**How to complete this task**:
The required output is every line from the beginning of the entries below through the line that includes "Task: Select the", copied exactly.

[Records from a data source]

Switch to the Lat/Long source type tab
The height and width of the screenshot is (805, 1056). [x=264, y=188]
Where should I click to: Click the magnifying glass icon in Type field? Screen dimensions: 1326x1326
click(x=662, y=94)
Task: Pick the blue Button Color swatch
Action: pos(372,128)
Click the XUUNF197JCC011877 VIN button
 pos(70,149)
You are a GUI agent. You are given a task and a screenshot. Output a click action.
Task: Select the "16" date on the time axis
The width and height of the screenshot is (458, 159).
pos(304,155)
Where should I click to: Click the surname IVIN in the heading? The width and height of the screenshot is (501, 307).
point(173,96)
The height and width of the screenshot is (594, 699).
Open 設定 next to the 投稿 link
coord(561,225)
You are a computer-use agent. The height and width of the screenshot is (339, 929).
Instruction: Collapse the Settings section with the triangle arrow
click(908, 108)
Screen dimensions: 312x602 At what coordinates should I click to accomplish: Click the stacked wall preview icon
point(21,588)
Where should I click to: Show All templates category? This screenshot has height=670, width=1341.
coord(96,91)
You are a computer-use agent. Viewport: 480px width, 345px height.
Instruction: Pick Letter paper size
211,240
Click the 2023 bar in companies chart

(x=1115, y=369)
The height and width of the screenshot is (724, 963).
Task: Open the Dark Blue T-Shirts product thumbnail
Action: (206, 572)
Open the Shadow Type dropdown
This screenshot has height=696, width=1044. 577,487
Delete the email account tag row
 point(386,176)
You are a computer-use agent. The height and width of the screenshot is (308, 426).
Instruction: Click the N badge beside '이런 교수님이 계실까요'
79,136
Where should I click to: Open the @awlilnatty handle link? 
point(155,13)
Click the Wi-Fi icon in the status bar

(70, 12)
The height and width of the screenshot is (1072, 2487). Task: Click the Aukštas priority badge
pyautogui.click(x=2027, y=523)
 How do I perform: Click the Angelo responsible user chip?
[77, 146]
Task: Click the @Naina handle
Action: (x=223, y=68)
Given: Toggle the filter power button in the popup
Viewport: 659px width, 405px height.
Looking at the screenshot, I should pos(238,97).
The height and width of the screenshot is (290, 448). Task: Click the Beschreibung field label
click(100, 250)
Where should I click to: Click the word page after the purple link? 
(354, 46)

**Exercise result**:
Switch to the Lat/Long source type tab
The height and width of the screenshot is (805, 1056). [x=264, y=188]
Where should I click to: Click the magnifying glass icon in Type field? Screen dimensions: 1326x1326
click(x=662, y=94)
Task: Pick the blue Button Color swatch
Action: pos(372,128)
Click the XUUNF197JCC011877 VIN button
 pos(70,149)
You are a GUI agent. You are given a task and a screenshot. Output a click action.
Task: Select the "16" date on the time axis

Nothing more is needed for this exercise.